Re: [LTP] [PATCH v2] open15: allow restricted O_CREAT of FIFOs and regular files

[Cyril Hrubis]

Hi!
> +/*\
> + * [Description]
> + *
> + * Verify disallows open of FIFOs or regular files not owned by the user in world
> + * writable sticky directories
> + *
> + * commit 30aba6656f61ed44cba445a3c0d38b296fa9e8f5
> + * Author: Salvatore Mesoraca <s.mesoraca16@gmail.com>
> + * Date:   Thu Aug 23 17:00:35 2018 -0700
> + *     namei: allow restricted O_CREAT of FIFOs and regular files
> + */
> +
> +#include <pwd.h>
> +#include <stdlib.h>
> +#include "tst_test.h"
> +#include "tst_safe_file_at.h"
> +
> +#define  FILENAME  "setuid04_testfile"
> +#define  DIR "ltp_tmp_check1"
> +#define  TEST_FILE "test_file_1"
> +#define  TEST_FIFO "test_fifo_1"
> +#define  LTP_USR_UID1 1000
> +#define  LTP_USR_UID2 1001
> +#define  CONCAT(dir, filename) dir "/" filename
> +#define  PROTECTED_REGULAR "/proc/sys/fs/protected_regular"
> +#define  PROTECTED_FIFOS "/proc/sys/fs/protected_fifos"
> +
> +static int dir_fd;
> +
> +static void run(void)
> +{
> +	int pid;
> +
> +	SAFE_FILE_PRINTF(PROTECTED_REGULAR, "%d", 0);
> +	SAFE_FILE_PRINTF(PROTECTED_FIFOS, "%d", 0);
> +
> +	pid = SAFE_FORK();

No need to store the pid if we are not using it.
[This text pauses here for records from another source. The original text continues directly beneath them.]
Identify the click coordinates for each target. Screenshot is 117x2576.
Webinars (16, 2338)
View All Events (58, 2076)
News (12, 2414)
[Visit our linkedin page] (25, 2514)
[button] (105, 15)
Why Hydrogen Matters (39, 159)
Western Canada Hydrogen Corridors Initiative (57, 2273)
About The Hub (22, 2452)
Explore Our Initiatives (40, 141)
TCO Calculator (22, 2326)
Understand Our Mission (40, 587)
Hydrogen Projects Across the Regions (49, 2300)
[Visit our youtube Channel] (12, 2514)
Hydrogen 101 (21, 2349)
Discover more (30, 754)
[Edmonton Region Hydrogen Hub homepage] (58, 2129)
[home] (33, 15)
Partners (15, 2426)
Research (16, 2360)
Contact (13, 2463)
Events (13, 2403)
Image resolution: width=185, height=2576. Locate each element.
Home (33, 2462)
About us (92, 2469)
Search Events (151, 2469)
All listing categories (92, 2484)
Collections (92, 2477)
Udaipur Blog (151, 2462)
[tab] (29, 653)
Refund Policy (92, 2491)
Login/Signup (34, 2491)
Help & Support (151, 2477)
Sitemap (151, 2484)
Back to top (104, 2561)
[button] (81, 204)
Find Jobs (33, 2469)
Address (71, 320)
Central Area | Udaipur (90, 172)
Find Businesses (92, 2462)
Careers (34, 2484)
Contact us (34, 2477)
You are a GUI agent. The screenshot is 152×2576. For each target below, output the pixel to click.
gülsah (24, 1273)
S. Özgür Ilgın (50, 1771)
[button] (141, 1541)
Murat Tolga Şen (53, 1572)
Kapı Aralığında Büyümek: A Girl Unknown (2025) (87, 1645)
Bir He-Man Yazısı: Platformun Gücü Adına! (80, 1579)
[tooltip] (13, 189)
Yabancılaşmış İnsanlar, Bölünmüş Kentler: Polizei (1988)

We can do instead just:

	if (!SAFE_FORK()) {

> +	if (pid == 0) {
> +		SAFE_SETUID(LTP_USR_UID1);
> +
> +		int fd = TST_EXP_FD(openat(dir_fd, TEST_FILE, O_CREAT | O_RDWR, 0777));
> +
> +		SAFE_CLOSE(fd);
> +		fd = SAFE_MKFIFO(CONCAT(DIR, TEST_FIFO), 0777);
> +		SAFE_CLOSE(fd);

This part has to be done in the test setup() otherwise the test will
fail with EEXIST with -i 2.

> +		exit(0);
> +	}
> +
> +	tst_reap_children();
> +
> +	pid = SAFE_FORK();
> +
> +	if (pid == 0) {
> +		SAFE_SETUID(LTP_USR_UID2);
> +
> +		int fd = TST_EXP_FD(openat(dir_fd, TEST_FILE, O_CREAT | O_RDWR, 0777));
> +
> +		tst_res(TPASS, "check protect_regural == 0 pass");

The TST_EXP_FD() should print TPASS message, there is no point in adding
another.


> +		SAFE_CLOSE(fd);

This should be closed only if the fd is valid.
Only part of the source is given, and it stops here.